_What is needed:_
From the entries that follow, work out how many lines contain "agent". Write the number only.

_The data:_
Start of Block

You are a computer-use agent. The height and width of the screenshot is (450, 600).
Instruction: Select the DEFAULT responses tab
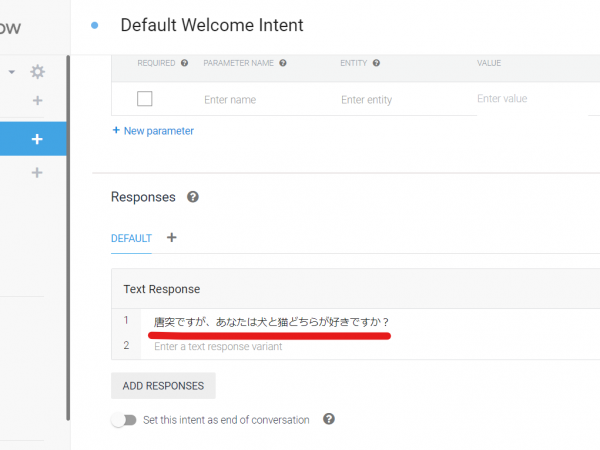(x=131, y=238)
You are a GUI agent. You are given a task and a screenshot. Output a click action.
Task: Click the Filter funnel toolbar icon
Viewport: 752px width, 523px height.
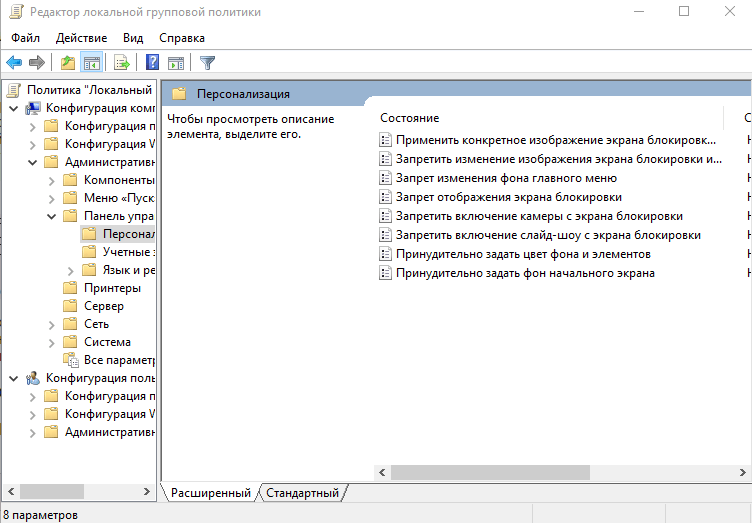point(207,62)
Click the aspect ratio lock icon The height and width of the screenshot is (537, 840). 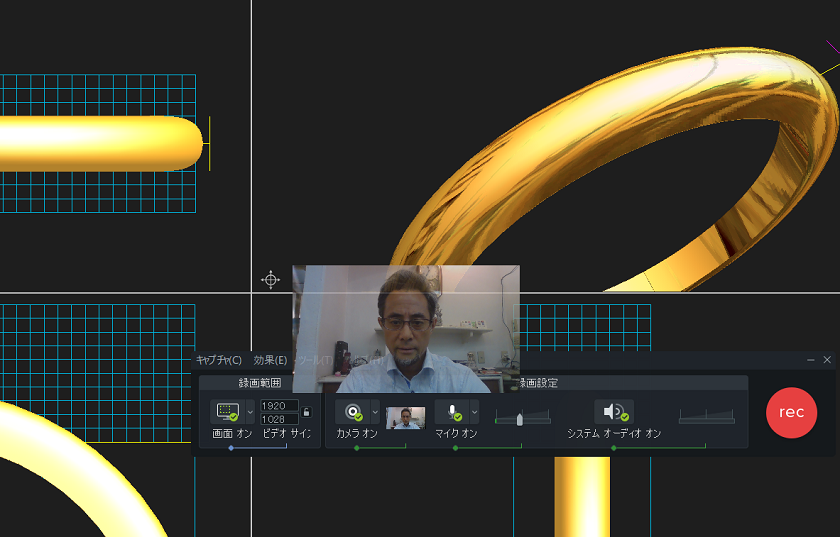pyautogui.click(x=306, y=412)
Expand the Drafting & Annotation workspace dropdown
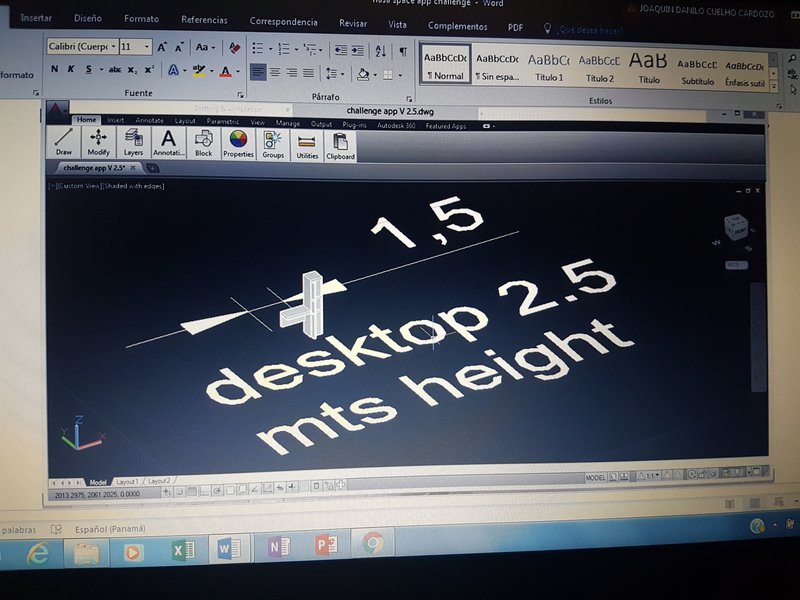The image size is (800, 600). (x=292, y=108)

End of Block

_Answer area:_
2